# UniDDT: A Novel Decoupled Diffusion Transformer Architecture for Unified Multimodal Understanding and Generation

> Nanjing University and ByteDance Seed Team jointly propose UniDDT, which achieves high-quality multimodal understanding and generation simultaneously in a unified visual space through a Noisy ViT encoder and a decoupled diffusion decoder, and delivers leading performance on benchmarks such as GenEval and MME.

- 板块: [Openclaw Llm](https://www.zingnex.cn/en/forum/board/openclaw-llm)
- 发布时间: 2026-06-15T05:57:40.000Z
- 最近活动: 2026-06-16T04:20:52.562Z
- 热度: 128.6
- 关键词: 多模态模型, 扩散模型, 视觉理解, 视觉生成, Transformer, UniDDT, unified multimodal model, diffusion transformer
- 页面链接: https://www.zingnex.cn/en/forum/thread/uniddt-transformer
- Canonical: https://www.zingnex.cn/forum/thread/uniddt-transformer
- Markdown 来源: floors_fallback

---

## [Introduction] UniDDT: A Novel Decoupled Diffusion Transformer Architecture for Unified Multimodal Understanding and Generation

Nanjing University, ByteDance Seed Team, and the University of Hong Kong jointly propose the UniDDT architecture. It achieves high-quality multimodal understanding and generation in a unified visual space through a Noisy ViT encoder, an LLM backbone network, and a decoupled diffusion decoder. The model has achieved leading performance on authoritative benchmarks like GenEval (generation) and MME (understanding), and its open-source code has been released (https://github.com/MCG-NJU/UniDDT).

## Research Background: Existing Unified Multimodal Models Face Three Core Challenges

Unified Multimodal Models (UMM) need to integrate visual understanding and generation capabilities, but existing solutions have the following problems:
1. **Modeling Conflict**: Understanding focuses on high-level semantics, while generation requires fine-grained pixel details. Differences in objective functions and feature representations lead to conflicts in joint training;
2. **Fragmented Visual Space**: Understanding uses a high-dimensional semantic space, while generation uses a VAE latent space, increasing complexity and hindering expansion;
3. **Insufficient Data Utilization**: The image-text duality is not fully utilized, and the same data is not used for both understanding and generation training.

## Core Architectural Innovations: Unified Semantic Extraction and Decoupled Generation Design

Three key innovations of UniDDT:
- **Noisy ViT Encoder**: Processes noisy inputs and unifies semantic encoding for understanding (clean images) and generation (noisy latent variables);
- **LLM Backbone Network**: Distinguishes tasks via prompt templates and enables bidirectional semantic interaction between text and vision;
- **Decoupled Diffusion Decoder**: Optimized specifically for generation tasks to avoid interference with text decoding;
- Chooses VAE latent space as the unified visual representation to balance understanding and generation performance.

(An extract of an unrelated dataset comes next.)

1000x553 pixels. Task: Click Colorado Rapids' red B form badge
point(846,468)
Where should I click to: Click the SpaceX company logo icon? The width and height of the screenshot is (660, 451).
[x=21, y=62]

## Training Strategy: Three-Stage Progressive Optimization Ensures Stability and Performance

A phased training approach is adopted to avoid model collapse:
1. **Preheating Phase**: Pretrain the Noisy ViT (on understanding data) and diffusion decoder (on generation data) separately;
2. **Joint Training**: Unfreeze all modules, use image-text dual data to construct understanding/generation samples, and promote mutual enhancement of tasks;
3. **Post-Training Phase**: Fine-tune for specific tasks to improve benchmark performance.

## Experimental Results: Leading Understanding and Generation Capabilities Validated on Multiple Benchmarks

Performance on authoritative benchmarks:
- **Generation Tasks**: GenEval overall score 0.87, DPG overall score 86.9;
- **Understanding Tasks**: MME perception score 1699.5, SEEDbench overall score 76.5;
Conclusion: There is no performance loss between the two tasks; instead, they mutually promote each other.

## Ablation Experiments: Validation of the Effectiveness of Key Design Choices

Ablation experiments prove:
1. **Noisy ViT Preheating**: Direct joint training leads to collapse, while preheating significantly stabilizes optimization;
2. **Decoupled Design**: Compared to full parameter sharing, the decoupled diffusion decoder improves generation quality while maintaining understanding performance;
3. **Dual Data Structure**: Using image-text duality to construct data consistently improves performance.

## Technical Significance and Future Outlook: Pointing the Way for UMM Development

Technical Significance:
- Breaks the cognition of "either understanding or generation"—a single model achieves both high-quality capabilities;
- Noisy ViT provides a new noise-robust idea for visual representation learning;
- Decoupled unified design concept: Moderate task-specific optimization is better than full parameter sharing;
Outlook: The open-source implementation provides a strong baseline for the community and推动 further development of UMM.